The MSCI logo / Reuters-Yonhap

By Anna J. Park

Korea's stock market accessibility for short-selling has deteriorated due to the country's ongoing short-selling ban, Morgan Stanley Capital International (MSCI) announced Thursday, local time.

This is the global index provider's first official assessment of Korea's eight-month ban on short-selling practices, which began in early November last year and is slated to continue until the end of June this year.

In the latest annual review by MSCI earlier this week, Korea's short-selling market accessibility has been downgraded to minus, which stands for improvements needed. Korea was previously rated with the categorization of plus, which indicated the absence of issues or possible improvements.

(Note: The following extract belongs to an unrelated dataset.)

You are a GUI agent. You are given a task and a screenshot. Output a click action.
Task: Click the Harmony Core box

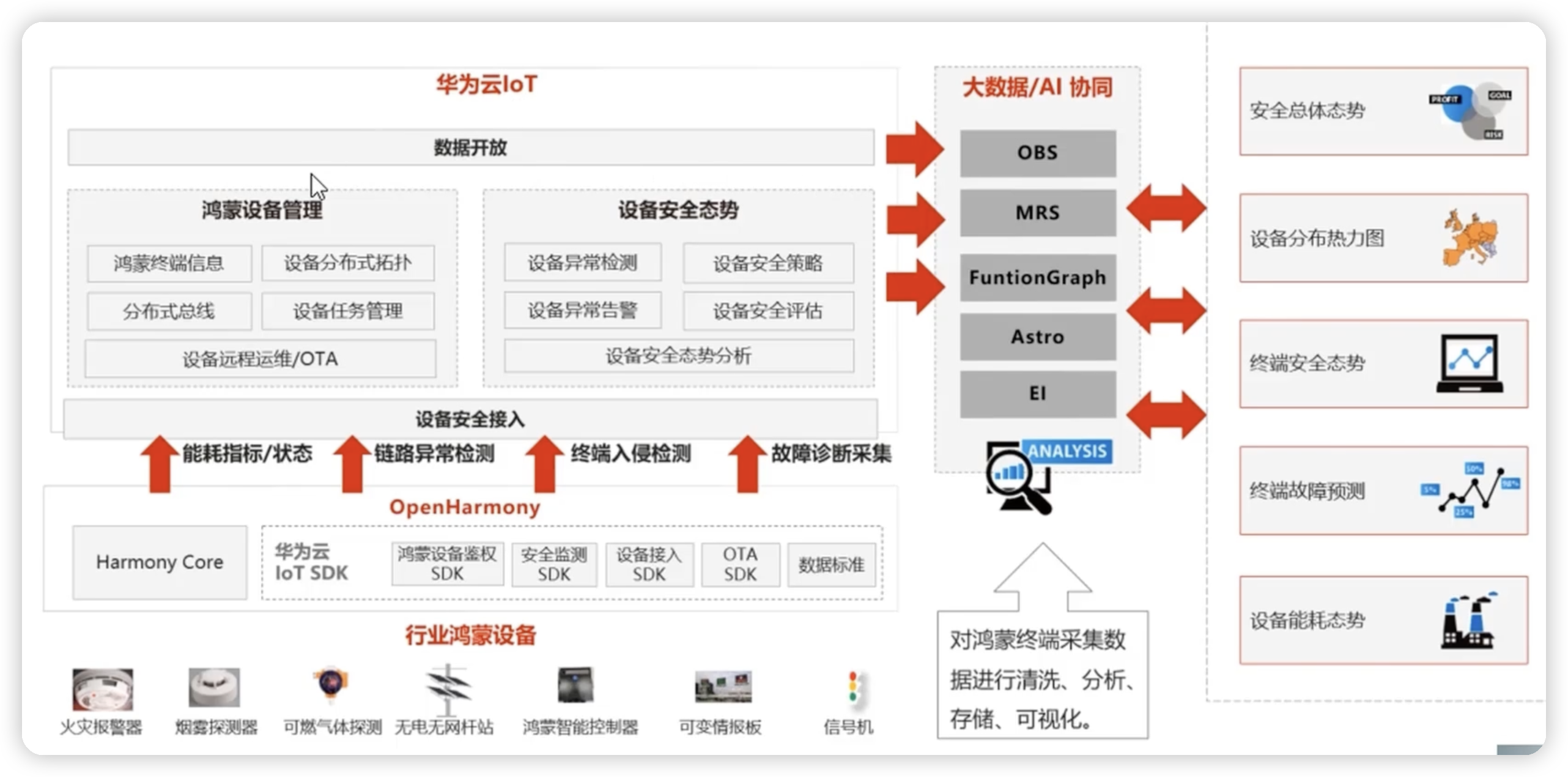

With MSCI's downgrade coming two weeks ahead of its annual market classification review later this month, Korea's long-held aspiration to transfer into the MSCI-developed market index is expected to be dashed again.

"Despite the Korean government's various efforts to advance its capital market system in order to be included in the MSCI developed markets index, MSCI has maintained a conservative stance. The likelihood of the Korean stock market being included in the developed markets index this year remains low," Yeom Dong-chan, an analyst at Korea Investment & Securities, said.

While Korea has met all the other requirements for entering the developed markets, such as its economic and market size, the country has fallen short concerning the criteria for stock market accessibility.

In response, Korean financial regulators have taken various measures to increase foreign accessibility to the domestic stock market, such as the abolition of the decades-old rule of the foreign investors' registration system and the slated opening up of the foreign exchange market to foreign institutions.

However, the global index provider said that it may adjust relevant market accessibility ratings on such efforts, only once "the introduced measures are fully implemented and tested by international institutional investors."

"There will be no chance for Korea to be included in the MSCI developed market index, as long as it maintains the short selling ban. Since there has been no expectation for inclusion this time, it is anticipated that there will be no immediate impact on the domestic stock market," Lee Kyoung-min, strategist at Daishin Securities, pointed out.